A major downside to this is that it would require buffering an entire row group's worth of information in memory, whereas we can currently stream them.
I wrote a tool to make it easier to sort a CSV before creating a parquet file: https://github.com/cldellow/csv2parquet
If you sort the dataset I'm working with by its most commonly used lookup key, cold query time drops from 400ms to 100ms.
Soooo, while I'm sure there's still interesting work to do here, it's not worth pursuing for my use case, so going to close this. :)
Another option: parquet has size statistics, so we could have a knob for "batch decompress for size < XX KB". That would let people balance memory usage against speed.

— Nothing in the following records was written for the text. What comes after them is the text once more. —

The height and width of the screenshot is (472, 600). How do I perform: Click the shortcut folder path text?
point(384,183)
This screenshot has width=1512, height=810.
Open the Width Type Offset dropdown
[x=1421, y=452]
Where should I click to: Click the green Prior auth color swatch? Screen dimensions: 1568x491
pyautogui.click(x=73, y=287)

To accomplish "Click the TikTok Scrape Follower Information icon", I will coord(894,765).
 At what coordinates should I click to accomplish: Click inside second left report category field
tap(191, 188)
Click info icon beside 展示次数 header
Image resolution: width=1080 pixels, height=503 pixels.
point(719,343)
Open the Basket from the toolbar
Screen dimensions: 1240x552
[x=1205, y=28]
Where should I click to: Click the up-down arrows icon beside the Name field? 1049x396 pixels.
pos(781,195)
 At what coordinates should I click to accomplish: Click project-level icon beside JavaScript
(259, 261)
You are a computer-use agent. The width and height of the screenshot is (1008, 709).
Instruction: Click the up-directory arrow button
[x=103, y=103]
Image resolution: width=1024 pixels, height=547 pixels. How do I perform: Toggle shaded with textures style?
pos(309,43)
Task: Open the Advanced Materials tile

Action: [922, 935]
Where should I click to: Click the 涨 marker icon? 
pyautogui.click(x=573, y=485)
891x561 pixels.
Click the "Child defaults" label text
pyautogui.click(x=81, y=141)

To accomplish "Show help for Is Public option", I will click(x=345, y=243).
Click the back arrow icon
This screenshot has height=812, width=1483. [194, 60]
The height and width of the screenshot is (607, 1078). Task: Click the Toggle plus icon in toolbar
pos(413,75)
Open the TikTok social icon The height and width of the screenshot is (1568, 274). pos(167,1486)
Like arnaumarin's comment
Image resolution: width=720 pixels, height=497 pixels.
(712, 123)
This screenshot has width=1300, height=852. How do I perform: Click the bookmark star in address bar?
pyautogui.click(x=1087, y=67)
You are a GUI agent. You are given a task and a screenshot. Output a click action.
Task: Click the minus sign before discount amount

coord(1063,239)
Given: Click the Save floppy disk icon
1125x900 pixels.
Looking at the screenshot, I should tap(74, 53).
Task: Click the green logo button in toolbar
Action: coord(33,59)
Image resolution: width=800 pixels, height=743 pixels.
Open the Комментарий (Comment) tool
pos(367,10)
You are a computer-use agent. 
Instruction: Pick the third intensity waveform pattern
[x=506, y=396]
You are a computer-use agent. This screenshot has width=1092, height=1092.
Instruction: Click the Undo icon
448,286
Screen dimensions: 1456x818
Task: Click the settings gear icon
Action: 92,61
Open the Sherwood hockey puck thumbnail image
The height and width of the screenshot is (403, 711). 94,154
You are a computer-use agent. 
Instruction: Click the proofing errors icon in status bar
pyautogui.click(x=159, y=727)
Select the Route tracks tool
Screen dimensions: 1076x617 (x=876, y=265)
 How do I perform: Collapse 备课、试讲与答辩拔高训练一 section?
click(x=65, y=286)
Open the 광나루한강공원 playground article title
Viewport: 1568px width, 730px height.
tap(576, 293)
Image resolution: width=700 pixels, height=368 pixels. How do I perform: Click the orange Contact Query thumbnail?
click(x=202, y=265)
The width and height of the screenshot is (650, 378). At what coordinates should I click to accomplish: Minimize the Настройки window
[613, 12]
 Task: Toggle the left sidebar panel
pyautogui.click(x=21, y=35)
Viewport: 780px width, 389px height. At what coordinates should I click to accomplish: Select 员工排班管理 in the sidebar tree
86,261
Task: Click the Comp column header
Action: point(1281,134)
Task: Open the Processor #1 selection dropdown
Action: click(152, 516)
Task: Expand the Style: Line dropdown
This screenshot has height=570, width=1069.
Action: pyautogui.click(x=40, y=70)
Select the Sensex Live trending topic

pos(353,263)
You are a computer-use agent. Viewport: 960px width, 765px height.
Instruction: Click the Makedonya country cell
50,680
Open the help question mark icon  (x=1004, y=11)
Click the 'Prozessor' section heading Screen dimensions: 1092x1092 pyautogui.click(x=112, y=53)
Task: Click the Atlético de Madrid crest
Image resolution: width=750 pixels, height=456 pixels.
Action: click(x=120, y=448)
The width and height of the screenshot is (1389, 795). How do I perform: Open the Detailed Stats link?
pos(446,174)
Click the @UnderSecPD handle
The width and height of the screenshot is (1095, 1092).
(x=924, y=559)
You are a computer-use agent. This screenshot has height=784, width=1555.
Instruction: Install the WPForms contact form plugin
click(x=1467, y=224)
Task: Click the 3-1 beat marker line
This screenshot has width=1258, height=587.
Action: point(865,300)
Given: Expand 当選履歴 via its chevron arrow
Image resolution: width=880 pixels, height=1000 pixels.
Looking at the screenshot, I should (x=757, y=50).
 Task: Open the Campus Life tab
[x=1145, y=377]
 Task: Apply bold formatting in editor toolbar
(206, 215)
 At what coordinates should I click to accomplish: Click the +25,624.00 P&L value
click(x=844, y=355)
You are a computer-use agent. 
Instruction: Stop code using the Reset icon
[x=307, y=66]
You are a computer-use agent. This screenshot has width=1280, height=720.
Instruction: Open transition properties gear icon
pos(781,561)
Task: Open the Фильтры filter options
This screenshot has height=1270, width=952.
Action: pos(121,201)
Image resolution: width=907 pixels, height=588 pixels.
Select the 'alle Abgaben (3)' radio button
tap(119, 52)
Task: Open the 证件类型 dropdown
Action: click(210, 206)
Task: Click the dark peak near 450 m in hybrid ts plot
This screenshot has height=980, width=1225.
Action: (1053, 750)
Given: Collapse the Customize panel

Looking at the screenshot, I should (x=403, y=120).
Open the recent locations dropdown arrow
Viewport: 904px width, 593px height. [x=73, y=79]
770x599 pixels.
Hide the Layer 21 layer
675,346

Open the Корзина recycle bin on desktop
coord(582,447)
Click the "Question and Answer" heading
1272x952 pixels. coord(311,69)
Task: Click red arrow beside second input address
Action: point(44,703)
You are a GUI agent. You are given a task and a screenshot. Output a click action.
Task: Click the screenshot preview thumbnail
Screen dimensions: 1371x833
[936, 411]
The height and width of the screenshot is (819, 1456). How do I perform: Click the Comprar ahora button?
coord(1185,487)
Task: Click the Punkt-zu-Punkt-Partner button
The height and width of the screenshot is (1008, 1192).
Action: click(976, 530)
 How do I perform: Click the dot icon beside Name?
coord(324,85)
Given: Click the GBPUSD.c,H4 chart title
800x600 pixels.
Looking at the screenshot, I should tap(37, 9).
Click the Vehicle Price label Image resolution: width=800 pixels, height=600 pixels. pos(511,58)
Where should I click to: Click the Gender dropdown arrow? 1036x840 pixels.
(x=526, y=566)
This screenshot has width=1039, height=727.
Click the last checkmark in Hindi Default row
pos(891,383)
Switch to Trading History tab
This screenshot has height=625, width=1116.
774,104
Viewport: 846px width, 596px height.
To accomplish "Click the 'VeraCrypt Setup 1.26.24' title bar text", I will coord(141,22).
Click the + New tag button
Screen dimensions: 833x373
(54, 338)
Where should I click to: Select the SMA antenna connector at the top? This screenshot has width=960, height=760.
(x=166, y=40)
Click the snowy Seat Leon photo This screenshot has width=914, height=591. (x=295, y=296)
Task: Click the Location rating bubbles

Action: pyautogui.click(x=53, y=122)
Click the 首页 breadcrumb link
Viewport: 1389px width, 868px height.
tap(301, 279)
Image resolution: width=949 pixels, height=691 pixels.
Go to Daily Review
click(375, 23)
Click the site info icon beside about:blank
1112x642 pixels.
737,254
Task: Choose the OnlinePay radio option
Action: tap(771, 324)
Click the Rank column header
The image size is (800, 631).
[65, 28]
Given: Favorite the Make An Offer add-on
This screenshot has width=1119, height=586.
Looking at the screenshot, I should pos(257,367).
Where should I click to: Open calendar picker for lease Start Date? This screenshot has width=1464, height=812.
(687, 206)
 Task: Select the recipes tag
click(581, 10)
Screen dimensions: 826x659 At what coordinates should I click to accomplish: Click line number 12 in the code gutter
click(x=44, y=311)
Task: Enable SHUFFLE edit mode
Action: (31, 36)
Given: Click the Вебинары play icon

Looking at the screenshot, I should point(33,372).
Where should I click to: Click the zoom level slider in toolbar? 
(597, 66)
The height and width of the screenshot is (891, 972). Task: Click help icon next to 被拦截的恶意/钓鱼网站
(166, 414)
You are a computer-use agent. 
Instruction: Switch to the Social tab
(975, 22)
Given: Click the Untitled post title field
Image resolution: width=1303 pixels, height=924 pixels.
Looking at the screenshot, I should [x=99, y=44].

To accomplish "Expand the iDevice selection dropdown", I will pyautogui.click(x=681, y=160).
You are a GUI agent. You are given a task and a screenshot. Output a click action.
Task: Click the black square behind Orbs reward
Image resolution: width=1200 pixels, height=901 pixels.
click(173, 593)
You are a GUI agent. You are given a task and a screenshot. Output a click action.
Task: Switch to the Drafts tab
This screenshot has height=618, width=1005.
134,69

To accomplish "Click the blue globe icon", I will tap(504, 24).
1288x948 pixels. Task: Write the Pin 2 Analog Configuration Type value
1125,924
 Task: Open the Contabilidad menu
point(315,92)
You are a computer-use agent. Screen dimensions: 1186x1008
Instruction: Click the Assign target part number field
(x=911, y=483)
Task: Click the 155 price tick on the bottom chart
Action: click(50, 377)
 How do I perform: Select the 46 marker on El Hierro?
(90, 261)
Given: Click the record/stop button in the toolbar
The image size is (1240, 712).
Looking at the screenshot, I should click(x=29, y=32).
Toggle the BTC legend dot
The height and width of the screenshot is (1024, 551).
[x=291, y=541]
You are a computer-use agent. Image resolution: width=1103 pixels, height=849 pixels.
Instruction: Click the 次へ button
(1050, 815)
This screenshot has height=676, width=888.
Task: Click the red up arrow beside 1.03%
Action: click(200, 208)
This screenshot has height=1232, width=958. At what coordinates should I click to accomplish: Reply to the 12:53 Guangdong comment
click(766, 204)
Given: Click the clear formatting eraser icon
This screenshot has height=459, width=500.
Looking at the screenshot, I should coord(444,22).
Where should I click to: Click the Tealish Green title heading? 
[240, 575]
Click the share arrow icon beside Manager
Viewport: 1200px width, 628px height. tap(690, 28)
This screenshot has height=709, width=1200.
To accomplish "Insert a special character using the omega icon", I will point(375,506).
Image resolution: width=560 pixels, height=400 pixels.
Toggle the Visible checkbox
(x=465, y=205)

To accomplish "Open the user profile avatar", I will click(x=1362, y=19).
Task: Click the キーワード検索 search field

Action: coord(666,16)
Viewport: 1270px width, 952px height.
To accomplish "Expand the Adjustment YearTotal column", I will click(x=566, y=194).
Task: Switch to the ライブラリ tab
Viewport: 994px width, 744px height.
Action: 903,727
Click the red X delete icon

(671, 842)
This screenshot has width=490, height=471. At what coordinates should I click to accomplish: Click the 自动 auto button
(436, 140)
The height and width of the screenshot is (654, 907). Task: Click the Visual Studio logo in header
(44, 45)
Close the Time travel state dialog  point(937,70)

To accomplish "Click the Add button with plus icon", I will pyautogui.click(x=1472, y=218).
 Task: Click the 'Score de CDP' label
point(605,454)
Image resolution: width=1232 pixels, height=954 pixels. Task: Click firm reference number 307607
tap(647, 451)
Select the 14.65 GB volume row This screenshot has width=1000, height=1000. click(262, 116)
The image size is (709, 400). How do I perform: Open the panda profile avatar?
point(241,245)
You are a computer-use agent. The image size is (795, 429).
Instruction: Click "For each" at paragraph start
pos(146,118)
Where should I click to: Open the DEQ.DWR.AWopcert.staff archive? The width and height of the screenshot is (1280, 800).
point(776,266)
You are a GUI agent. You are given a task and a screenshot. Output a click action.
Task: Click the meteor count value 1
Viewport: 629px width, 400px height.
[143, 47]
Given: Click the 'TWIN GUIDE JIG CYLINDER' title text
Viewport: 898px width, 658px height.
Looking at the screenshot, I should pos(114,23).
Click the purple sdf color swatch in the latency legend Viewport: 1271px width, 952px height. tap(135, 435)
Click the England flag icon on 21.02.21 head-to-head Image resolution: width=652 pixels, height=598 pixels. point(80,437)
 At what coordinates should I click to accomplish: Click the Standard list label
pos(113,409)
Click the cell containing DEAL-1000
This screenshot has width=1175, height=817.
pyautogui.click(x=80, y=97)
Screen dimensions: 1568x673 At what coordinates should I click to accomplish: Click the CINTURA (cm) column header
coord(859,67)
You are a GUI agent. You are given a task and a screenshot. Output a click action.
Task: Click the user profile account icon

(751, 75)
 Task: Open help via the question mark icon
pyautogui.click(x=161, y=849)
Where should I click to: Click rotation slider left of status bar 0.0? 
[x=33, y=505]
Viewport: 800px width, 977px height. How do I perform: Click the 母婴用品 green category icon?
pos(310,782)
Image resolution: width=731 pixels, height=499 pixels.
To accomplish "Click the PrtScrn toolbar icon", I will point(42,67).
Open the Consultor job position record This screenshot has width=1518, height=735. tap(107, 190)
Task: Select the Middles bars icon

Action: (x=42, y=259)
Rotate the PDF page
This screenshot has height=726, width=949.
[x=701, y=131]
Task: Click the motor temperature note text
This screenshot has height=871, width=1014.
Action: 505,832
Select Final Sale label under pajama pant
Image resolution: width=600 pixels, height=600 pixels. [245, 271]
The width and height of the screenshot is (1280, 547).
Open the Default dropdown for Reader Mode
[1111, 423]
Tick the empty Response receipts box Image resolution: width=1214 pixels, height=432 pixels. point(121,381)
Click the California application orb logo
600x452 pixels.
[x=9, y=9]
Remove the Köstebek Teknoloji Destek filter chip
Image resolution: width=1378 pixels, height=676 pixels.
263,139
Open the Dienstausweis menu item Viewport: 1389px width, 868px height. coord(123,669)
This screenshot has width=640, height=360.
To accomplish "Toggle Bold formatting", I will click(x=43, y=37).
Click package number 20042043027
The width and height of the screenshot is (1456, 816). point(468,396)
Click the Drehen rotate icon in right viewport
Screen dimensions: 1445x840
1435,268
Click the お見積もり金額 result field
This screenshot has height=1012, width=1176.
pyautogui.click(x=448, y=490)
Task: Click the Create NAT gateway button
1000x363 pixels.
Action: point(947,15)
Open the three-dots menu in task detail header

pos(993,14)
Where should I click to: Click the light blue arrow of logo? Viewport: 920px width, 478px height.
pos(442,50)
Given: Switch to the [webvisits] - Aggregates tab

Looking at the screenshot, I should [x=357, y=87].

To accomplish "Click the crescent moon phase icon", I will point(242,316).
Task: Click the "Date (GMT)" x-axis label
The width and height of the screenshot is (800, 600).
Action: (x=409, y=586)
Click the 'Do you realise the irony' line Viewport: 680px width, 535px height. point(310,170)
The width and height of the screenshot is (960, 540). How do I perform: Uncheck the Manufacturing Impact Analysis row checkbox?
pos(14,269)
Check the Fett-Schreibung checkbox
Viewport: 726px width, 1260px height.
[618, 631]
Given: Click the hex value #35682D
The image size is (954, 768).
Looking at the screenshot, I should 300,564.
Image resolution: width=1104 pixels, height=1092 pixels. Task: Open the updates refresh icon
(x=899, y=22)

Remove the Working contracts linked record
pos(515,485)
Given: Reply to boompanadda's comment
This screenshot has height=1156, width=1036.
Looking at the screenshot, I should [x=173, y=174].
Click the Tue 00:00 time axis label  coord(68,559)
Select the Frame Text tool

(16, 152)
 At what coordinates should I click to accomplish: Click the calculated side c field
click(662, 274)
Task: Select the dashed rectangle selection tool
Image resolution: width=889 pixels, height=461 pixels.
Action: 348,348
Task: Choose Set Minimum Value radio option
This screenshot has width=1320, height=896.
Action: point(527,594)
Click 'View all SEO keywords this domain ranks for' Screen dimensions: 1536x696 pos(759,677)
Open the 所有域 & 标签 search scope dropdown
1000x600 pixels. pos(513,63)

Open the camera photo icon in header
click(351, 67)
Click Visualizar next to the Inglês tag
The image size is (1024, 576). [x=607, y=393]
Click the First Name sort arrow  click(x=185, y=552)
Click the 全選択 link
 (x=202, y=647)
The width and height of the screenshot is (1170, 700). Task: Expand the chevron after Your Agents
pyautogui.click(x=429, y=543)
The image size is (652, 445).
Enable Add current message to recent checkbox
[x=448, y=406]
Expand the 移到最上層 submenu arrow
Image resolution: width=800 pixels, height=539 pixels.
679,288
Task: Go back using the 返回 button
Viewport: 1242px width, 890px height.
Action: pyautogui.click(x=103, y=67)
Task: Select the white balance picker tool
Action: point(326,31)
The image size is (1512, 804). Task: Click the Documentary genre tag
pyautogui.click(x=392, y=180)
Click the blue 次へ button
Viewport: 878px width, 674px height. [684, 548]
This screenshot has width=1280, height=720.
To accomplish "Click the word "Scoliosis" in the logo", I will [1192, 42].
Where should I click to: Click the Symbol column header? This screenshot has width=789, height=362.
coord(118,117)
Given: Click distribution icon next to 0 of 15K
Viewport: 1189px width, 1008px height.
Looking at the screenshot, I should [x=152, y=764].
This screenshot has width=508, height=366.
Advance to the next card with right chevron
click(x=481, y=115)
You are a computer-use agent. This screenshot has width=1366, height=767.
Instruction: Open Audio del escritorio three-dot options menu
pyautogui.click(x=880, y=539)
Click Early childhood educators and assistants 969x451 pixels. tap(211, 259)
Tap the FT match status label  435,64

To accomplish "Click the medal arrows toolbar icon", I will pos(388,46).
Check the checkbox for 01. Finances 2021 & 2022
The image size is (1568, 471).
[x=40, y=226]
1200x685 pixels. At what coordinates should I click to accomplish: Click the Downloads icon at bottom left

To get the best behaviour, we may have to use a different API -- check if https://github.com/apache/parquet-cpp/commit/2cf2af2dcbaaa13f45325e40b97c907689918411 is relevant
https://github.com/cldellow/sqlite-parquet-vtable/blob/d7c5002ceed2d045b7839c47d2b862418b5ad03d/parquet/parquet_cursor.cc#L681-L688
It does this for simplicity -- so we can populate the row group stats cache.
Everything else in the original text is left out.